▸ What to produce:
Pull every line of the entries that has the word "next".
------ Extracted data
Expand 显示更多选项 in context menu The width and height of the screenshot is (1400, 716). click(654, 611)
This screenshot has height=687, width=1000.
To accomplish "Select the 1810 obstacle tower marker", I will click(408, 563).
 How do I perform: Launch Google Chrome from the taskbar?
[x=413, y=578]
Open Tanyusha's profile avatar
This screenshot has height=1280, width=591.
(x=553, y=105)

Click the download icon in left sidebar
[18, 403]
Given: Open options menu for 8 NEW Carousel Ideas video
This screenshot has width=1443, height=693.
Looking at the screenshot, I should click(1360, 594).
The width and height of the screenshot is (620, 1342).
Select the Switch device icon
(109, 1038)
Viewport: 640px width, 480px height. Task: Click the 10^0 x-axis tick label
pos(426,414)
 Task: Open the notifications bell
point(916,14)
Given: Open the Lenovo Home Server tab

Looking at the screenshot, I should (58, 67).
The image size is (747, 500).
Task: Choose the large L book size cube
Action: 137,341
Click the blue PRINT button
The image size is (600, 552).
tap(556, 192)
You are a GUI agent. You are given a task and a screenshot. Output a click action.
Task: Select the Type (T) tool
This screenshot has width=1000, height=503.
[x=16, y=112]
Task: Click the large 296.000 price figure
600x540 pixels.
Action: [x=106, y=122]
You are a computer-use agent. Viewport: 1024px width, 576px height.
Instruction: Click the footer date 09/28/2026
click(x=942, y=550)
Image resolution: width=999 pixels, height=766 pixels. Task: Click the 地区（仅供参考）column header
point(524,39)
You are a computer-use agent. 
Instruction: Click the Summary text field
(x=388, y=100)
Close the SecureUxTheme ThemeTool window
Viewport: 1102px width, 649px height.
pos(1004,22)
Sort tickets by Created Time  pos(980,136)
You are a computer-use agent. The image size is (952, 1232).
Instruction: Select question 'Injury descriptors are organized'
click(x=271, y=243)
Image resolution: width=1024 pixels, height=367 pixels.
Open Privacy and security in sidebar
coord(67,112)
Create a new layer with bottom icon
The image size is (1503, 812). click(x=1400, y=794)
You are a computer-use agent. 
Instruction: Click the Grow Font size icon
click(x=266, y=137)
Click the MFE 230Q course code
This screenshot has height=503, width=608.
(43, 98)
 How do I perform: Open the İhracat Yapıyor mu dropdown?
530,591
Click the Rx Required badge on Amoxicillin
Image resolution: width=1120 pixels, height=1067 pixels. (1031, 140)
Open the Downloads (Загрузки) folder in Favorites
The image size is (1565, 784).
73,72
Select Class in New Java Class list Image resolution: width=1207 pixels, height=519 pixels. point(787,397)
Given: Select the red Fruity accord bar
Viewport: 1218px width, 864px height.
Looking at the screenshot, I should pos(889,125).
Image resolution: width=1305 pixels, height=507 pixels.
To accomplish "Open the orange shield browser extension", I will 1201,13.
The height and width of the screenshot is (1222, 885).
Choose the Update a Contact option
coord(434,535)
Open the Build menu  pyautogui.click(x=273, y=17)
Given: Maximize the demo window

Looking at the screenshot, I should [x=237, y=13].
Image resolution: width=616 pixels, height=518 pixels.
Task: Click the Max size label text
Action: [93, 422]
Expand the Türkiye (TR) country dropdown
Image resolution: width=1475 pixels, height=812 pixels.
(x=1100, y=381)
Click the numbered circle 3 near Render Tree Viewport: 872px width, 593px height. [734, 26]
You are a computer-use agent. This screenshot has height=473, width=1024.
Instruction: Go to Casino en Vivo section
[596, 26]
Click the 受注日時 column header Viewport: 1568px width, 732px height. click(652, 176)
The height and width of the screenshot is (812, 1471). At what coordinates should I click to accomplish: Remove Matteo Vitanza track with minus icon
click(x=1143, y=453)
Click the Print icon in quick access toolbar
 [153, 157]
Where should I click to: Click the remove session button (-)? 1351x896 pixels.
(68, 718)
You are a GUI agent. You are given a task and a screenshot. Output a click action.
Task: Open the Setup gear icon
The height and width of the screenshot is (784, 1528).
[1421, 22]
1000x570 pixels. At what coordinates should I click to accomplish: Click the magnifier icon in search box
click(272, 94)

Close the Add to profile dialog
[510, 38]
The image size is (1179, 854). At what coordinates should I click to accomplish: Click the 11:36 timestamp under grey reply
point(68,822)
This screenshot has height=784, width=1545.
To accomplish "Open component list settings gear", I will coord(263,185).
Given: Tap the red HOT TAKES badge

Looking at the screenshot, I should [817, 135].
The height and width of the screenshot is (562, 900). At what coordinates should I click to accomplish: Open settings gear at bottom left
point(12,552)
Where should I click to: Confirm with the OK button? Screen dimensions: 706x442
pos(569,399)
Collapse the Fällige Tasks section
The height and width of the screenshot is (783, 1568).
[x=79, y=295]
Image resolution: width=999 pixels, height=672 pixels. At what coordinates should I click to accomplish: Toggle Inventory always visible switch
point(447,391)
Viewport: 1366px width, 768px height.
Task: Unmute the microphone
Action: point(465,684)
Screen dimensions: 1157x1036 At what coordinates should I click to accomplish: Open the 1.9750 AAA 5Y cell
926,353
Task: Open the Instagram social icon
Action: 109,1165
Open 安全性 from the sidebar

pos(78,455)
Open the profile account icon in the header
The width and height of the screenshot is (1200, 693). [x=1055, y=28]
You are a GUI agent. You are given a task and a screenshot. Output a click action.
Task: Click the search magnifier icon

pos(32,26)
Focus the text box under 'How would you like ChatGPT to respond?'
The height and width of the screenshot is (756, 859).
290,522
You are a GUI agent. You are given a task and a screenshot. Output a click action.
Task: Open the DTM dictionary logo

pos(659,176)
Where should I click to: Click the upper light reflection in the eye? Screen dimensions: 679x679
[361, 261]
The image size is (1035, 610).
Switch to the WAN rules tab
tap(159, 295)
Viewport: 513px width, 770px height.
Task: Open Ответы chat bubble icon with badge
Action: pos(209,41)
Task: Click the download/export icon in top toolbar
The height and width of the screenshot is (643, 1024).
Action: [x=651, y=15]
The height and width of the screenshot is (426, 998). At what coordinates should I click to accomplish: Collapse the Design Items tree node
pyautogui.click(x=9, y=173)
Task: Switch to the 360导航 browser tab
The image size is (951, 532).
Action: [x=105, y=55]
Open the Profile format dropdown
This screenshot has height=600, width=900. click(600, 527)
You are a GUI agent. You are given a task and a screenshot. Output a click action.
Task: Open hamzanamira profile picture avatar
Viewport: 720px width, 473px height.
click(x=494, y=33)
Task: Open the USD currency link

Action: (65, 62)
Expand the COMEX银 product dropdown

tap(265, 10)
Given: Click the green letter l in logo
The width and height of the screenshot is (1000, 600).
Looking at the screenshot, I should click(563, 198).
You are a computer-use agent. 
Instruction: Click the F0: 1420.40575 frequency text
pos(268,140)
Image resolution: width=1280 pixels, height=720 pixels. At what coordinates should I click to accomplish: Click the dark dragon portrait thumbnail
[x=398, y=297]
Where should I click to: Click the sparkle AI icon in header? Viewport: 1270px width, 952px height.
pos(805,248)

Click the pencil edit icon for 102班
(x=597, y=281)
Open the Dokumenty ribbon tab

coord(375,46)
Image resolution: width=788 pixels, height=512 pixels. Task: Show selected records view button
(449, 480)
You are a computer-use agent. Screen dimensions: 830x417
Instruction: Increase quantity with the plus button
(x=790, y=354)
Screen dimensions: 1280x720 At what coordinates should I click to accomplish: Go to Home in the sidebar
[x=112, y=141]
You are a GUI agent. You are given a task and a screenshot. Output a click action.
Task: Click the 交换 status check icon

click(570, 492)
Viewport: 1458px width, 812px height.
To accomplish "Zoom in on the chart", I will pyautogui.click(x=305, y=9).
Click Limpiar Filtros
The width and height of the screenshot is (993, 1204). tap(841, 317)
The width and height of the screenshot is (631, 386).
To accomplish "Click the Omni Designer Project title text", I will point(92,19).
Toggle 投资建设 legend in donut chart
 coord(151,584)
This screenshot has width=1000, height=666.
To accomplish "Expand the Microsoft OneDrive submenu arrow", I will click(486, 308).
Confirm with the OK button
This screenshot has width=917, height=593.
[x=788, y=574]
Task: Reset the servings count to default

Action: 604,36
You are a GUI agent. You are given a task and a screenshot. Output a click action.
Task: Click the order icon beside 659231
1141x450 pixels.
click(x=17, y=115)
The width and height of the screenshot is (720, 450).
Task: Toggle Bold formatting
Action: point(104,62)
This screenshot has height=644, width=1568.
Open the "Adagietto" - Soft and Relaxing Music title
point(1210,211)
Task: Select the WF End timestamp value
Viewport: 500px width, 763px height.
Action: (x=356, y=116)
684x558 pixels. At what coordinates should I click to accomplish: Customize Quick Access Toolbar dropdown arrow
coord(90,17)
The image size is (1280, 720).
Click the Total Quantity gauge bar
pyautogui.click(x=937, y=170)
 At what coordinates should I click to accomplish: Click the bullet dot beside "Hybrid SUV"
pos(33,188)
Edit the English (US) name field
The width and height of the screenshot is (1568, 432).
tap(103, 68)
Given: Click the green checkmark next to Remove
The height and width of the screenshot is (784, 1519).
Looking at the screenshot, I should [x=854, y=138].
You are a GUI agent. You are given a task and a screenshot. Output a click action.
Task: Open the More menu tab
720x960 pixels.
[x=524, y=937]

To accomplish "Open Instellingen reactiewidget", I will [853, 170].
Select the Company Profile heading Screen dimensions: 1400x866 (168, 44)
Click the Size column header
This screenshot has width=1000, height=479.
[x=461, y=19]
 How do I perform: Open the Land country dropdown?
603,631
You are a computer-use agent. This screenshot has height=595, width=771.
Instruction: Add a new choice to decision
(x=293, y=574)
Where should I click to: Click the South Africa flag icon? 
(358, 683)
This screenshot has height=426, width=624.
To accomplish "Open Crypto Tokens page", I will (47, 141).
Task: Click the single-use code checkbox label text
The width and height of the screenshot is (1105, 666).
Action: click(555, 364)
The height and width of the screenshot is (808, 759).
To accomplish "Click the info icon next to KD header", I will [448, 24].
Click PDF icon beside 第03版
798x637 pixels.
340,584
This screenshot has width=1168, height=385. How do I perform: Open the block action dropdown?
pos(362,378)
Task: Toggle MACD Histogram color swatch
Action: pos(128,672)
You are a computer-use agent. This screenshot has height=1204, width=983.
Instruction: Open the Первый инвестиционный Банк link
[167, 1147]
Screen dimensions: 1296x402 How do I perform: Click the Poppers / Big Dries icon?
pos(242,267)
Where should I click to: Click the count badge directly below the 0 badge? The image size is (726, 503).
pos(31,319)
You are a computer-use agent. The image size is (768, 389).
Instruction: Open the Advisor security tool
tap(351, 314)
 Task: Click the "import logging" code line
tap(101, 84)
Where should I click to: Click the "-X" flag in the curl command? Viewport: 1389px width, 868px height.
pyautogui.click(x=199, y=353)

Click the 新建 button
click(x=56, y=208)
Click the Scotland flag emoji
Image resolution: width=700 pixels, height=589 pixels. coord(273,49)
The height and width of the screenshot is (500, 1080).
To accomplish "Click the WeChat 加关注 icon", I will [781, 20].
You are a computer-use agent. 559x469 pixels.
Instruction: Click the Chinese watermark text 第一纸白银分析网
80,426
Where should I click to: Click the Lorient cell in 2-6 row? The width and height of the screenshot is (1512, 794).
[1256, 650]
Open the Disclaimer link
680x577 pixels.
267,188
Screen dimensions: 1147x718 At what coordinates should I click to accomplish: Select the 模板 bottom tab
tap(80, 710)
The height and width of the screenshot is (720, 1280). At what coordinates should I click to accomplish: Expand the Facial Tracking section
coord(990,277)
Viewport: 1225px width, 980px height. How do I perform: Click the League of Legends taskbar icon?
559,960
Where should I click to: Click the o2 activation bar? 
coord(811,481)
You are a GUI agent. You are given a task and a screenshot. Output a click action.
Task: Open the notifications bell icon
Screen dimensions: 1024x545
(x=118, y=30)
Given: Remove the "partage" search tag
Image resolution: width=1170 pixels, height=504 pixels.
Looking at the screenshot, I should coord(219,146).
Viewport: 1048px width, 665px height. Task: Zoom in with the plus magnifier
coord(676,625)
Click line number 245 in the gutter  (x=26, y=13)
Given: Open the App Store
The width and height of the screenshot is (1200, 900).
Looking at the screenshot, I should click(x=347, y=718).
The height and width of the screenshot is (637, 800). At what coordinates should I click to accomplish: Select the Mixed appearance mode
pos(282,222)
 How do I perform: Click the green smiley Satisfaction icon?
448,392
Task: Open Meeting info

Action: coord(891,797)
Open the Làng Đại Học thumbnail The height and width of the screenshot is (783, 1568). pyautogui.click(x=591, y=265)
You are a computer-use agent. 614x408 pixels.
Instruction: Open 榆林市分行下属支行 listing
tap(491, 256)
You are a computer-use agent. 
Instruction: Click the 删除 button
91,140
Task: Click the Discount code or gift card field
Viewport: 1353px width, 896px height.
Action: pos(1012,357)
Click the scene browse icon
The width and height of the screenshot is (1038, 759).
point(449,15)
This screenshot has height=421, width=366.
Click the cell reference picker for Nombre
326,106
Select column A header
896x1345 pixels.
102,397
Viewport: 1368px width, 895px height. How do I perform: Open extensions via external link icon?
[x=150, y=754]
------------
▸ Solution to the exercise:
Given: Click the green checkmark next to Remove
To accomplish "Click the info icon next to KD header", I will [448, 24].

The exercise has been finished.